Elective Course
Credits: 3-0-3 (3 semester hours)
Type of Course: Lecture
Instructors: George Johnston
Prerequisites: None
Course Overview
In recent years, architectural discourse has embraced the rhetoric of the "everyday." Everyday architecture, everyday urbanism, everyday practice, and everyday life, are just some of the applications of this ubiquitous qualifier. Where did this term originate, and out of what disciplinary contexts? What did it mean then and what do architects mean now when they invoke the quality of the everyday? How can thoughtful interrogation of today’s everyday contribute to the formulation of critically resistant strategies for the production of architecture? Looking to the work of mostly European cultural theorists who, beginning in the early 20th century, attempted to register the numbing experience of modernity, this course opens up the relationship between approaches to social description and programs of political action. In addition, the course situates the particular usages of the everyday within architectural discourse in the United States, including a range of related conceptions lodged in studies of vernacular architecture and cultural landscape. Finally, the course considers how this set of ideas might inform tactics of architectural design -or non-design- in the critical transformation of the everyday.

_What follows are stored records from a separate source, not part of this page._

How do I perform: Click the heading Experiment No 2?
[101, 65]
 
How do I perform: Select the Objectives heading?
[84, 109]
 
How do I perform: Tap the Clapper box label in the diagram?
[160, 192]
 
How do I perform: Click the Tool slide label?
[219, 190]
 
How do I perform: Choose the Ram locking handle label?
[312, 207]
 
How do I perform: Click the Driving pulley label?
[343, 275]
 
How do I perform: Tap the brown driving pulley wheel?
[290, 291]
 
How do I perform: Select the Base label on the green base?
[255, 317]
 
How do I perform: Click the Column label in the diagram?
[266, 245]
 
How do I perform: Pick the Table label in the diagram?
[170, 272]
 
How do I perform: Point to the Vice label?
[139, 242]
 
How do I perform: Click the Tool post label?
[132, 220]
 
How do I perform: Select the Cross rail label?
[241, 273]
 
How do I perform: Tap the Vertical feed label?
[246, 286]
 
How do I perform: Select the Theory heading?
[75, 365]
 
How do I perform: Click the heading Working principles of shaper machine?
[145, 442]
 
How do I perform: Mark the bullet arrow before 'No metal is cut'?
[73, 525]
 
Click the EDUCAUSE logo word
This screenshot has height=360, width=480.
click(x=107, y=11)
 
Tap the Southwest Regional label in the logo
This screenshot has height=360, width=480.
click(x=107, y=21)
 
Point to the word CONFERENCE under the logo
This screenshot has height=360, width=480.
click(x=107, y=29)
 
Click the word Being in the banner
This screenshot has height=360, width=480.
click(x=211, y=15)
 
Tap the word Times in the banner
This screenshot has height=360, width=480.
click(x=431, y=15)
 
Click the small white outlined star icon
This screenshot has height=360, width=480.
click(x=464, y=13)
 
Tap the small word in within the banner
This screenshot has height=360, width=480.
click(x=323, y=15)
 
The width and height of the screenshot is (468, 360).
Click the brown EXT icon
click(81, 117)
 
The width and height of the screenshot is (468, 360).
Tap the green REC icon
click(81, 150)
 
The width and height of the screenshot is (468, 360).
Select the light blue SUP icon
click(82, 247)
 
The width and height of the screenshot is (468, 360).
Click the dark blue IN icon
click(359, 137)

The course is conducted in a discussion format based upon common reading assignments and will include forays into the streets of Paris.
Learning Objectives
(See above)
Course Requirements
- Active participation in class discussions
- Three short (3-4 page) reading response papers
- One more substantial research paper/collage project (10-15 pages for undergraduate -students and15-20 pages for graduate students) due at the end of the term
Papers/projects documenting conditions of everyday use and habitation, through graphic or other means, are especially encouraged. A proposal will be due at mid-term.
Bibliography:
Groth and Bressi, Understanding Ordinary Landscapes
Harris and Berke, Architecture of the Everyday; Highmore, Everyday Life and Cultural Theory: and Introduction and The Everyday Life Reader.